Today's memorial service for George Michael at the National Cathedral in Washington was a celebration befitting the man.
As the Reverend Campbell (Arch's wife) put it, George lived his life large, and the Cathedral at Wisconsin and Massachusetts Avenues is certainly that.
The remarks by Channel 4 anchor Jim Vance and Hall of Fame Coach Joe Gibbs were poignant, and revealed a lot about a man that many in the church likely knew only by his performance on television for 28 years.
As I've mentioned before, George and I became friends within a few weeks of his arrival in DC. For all of his identification with the Redskins, rodeo, and the Sports Machine, George was a baseball guy. No doubt about it.
He and I would speak on the phone with great regularity. He collected vintage photographs of players sliding into bases. He had thousands of them. They were one of his many life's passions. Sometimes he'd get some photos that lacked captions, and he'd overnight them to me to help put names to faces. I'd do the best I could and get them back to him.
After returning a batch to him several years ago, the phone rang. It was George.
"I got the pictures back. Nice job, but why didn't you finish?"
"I thought I did finish them. What do you mean?"

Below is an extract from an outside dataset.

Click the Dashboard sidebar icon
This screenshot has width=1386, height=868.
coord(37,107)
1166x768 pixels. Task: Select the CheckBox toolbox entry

"You didn't ID the umpires."
"Umpires? I don't know umpires' faces from 75 years ago, George, other than Bill Klem and a couple of others. They all wore the same outfit and looked alike."
"You're killing me, Phil. You're supposed to know these things."
"Well, obviously, I don't know everything."
Later I found a book that had headshots of dozens of old umps and did a better job later on.
I'd always pestered George to put a book together of his better photos, but he questioned whether anyone would really be interested. I assured him that with his name on it, it would sell, but he had other irons in the fire.
Sometimes when George would call, I was out and my wife would answer the phone. He'd talk to her for several minutes. Sadly, she never got the chance to meet him face-to-face.
The DC area has been rich with great sportscasting: Warner Wolf, Glenn Brenner, and of course, George Michael. Local TV sports has taken a huge hit in recent years. It's not what it was, and will never be that again.
George Michael was the Little Richard of TV sportscasting: an originator, an innovator, copied but never equaled.